The proposed regulations would have protected the cash balance design under the age discrimination and other statutory provisions without adequately protecting participants. The regulations had they become final would, in effect, have blessed conversions that are not protective--thus plan sponsors would have been less likely to offer their employees choice, grandfather employees in the old plan formula, or use other protective practices that many companies had already adopted. Worse yet, the regulations would have permitted age-based wearaway periods, a practice clearly contrary to the letter as well as the spirit of the age law, and simply bad retirement policy.
In 2003, many thousands of individual contacts regarding the proposed regulations were made to Treasury by workers concerned about the impact of conversions on their pension benefits. (Over 60,000 contacts were made to Treasury and elected officials through the AARP web site after the proposed regulations were issued.) In July 2003, while Treasury was considering comments on its regulatory proposal, a federal district court ruled that the basic common cash balance plan design impermissibly reduced the rate of benefit accrual on the basis of age and thus violated ERISA's age discrimination provisions (Cooper v. IBM Personal Pension Plan and IBM Corp., 274 F. Supp. 2d 1010 (S.D. Ill. 2003)). (See Appendix A.) IBM appealed the decision to the Seventh Circuit Court of Appeals, where the appeal is still pending.

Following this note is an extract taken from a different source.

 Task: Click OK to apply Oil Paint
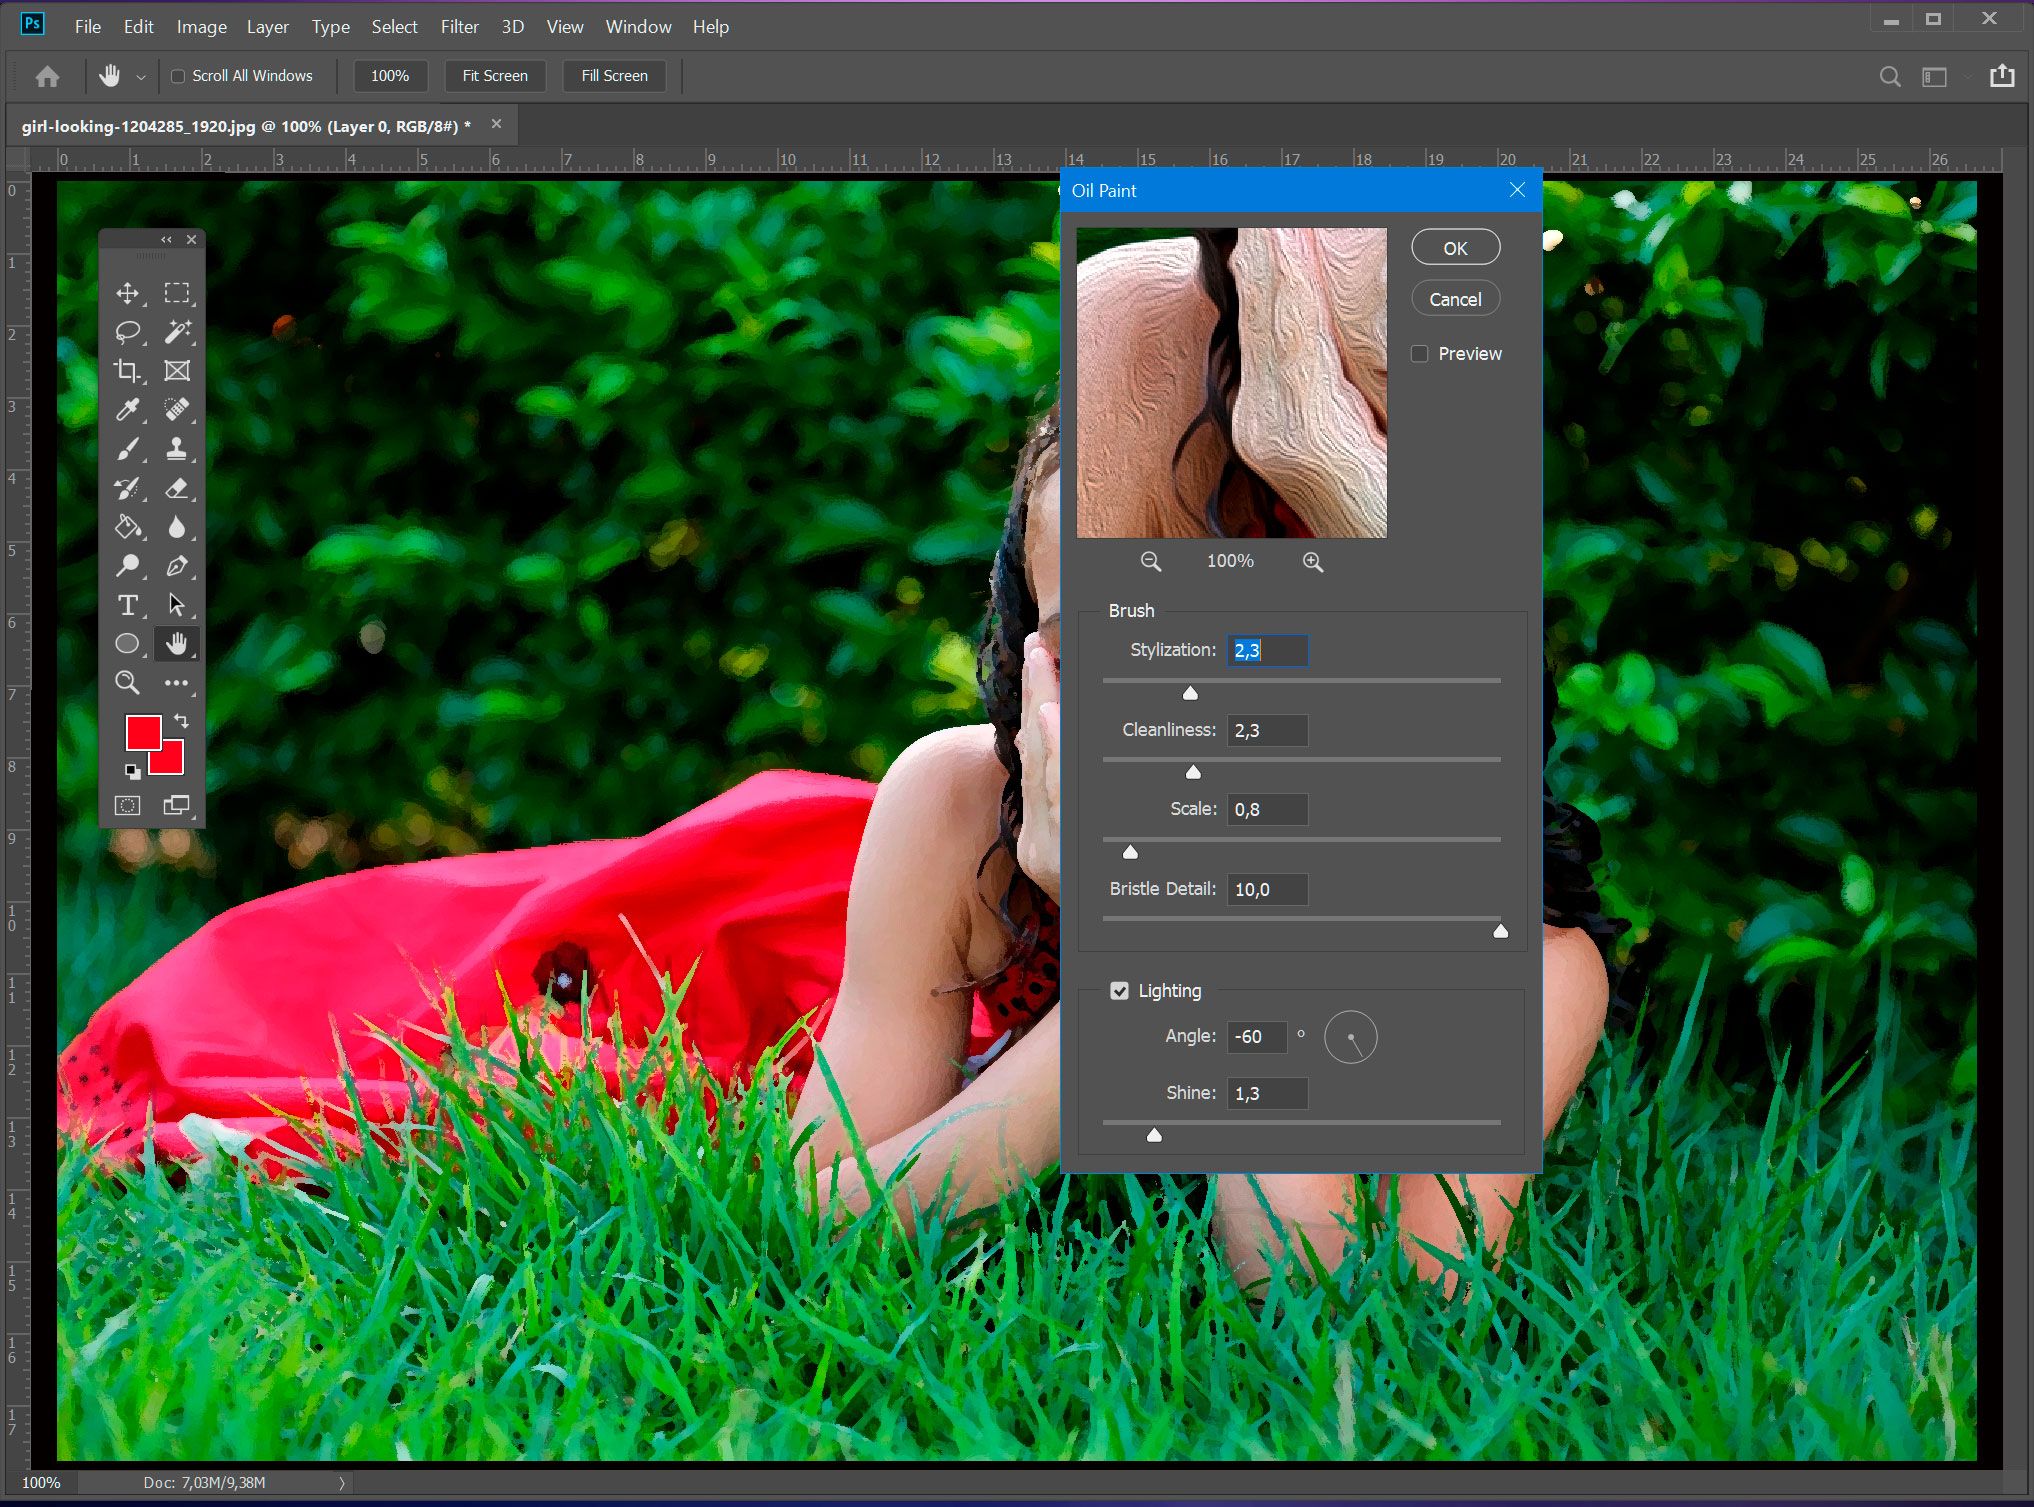pos(1455,249)

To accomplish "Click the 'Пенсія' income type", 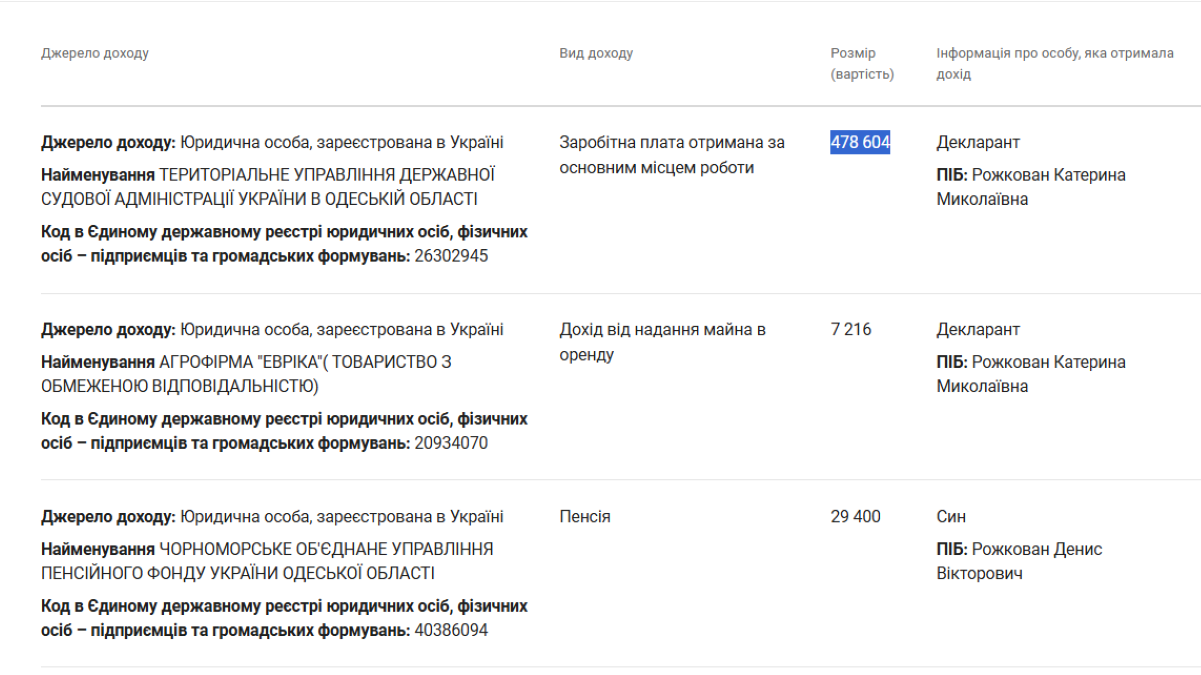I will (x=585, y=517).
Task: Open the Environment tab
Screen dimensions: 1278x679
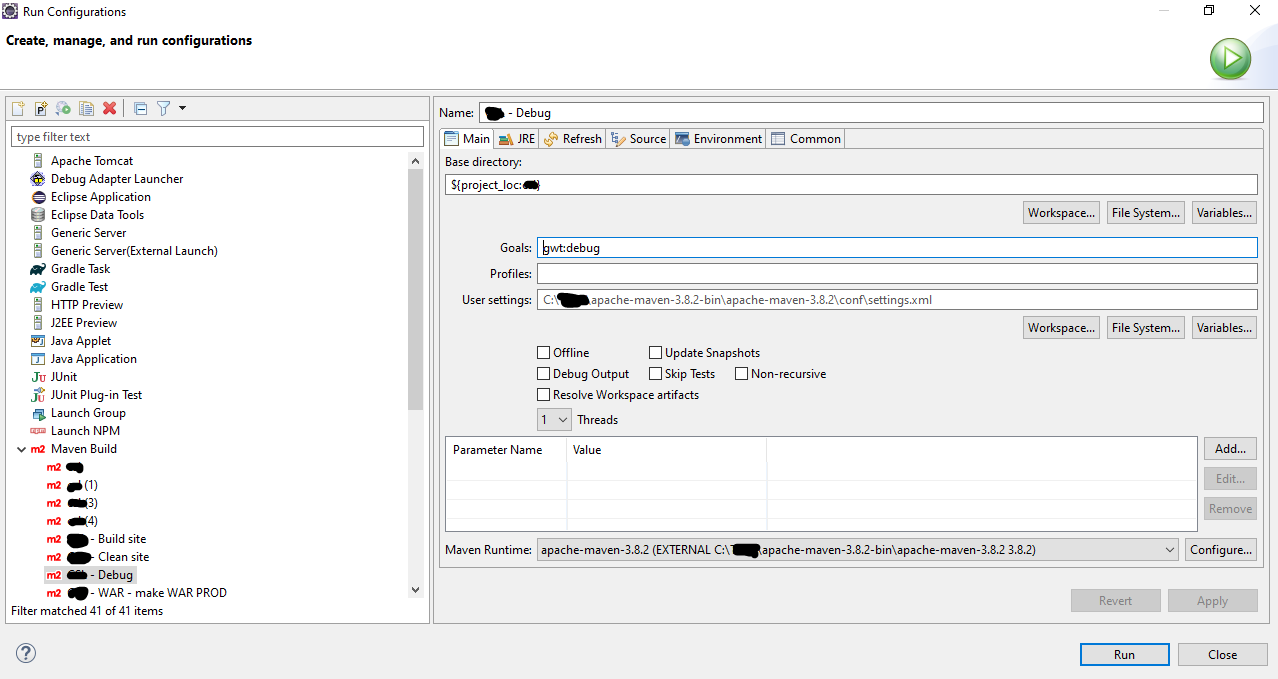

Following the IBM decision, Congress responded to Treasury's proposed regulations by passing amendments to the Treasury appropriations legislation that, directed Treasury and IRS to stop work on the regulations and instead to put forward a legislative proposal providing transition relief for older and longer-service participants affected by cash balance conversions. In response, Treasury withdrew the proposed regulations and made a legislative proposal (included in the Administration's FY 2005 and FY 2006 budgets). We were pleased that Treasury's legislative proposal recognized the problem with wearaway and the unfair treatment of older workers and recommended a ban on any wearaway of benefits at any time after a cash balance conversion.
In recognition of the transition problem faced by workers, the Treasury proposal also included a five-year "hold harmless" period after each cash balance plan conversion. This would require that each participant's benefits under the cash balance plan for each of the five years after the conversion be at least as valuable as the benefits the participant would have earned under the traditional plan had the conversion not occurred. While the proposal is a step in the right direction, it is not sufficiently protective of older, longer-service workers, and it fails to reflect ongoing trends in the marketplace. In addition, because the transition problem is largely one that impacts older and longer service workers, any proposal can be tailored more narrowly to protect this more vulnerable class of workers. More recent conversions have afforded more protection to older workers. These trends, not adequately reflected in Treasury's proposal, are further confirmation that employers can and should do the right thing for their employees. Instead of lowering the bar, Congress now needs to hold all companies that voluntarily choose to convert to a cash balance plan to a standard that many companies have been willing and able to meet on their own.
One approach that AARP has supported was introduced by Senator Harkin in the 108th Congress. It would require employers that convert to cash balance plans to allow employees who are at least age 40 or have at least 10 years of service the choice to remain under their traditional pension formula until retirement instead of switching to cash balance. In addition, other approaches have been discussed, such as choice or grandfather treatment for employees whose combined age and service exceed a specified number of "points" (e.g., 55).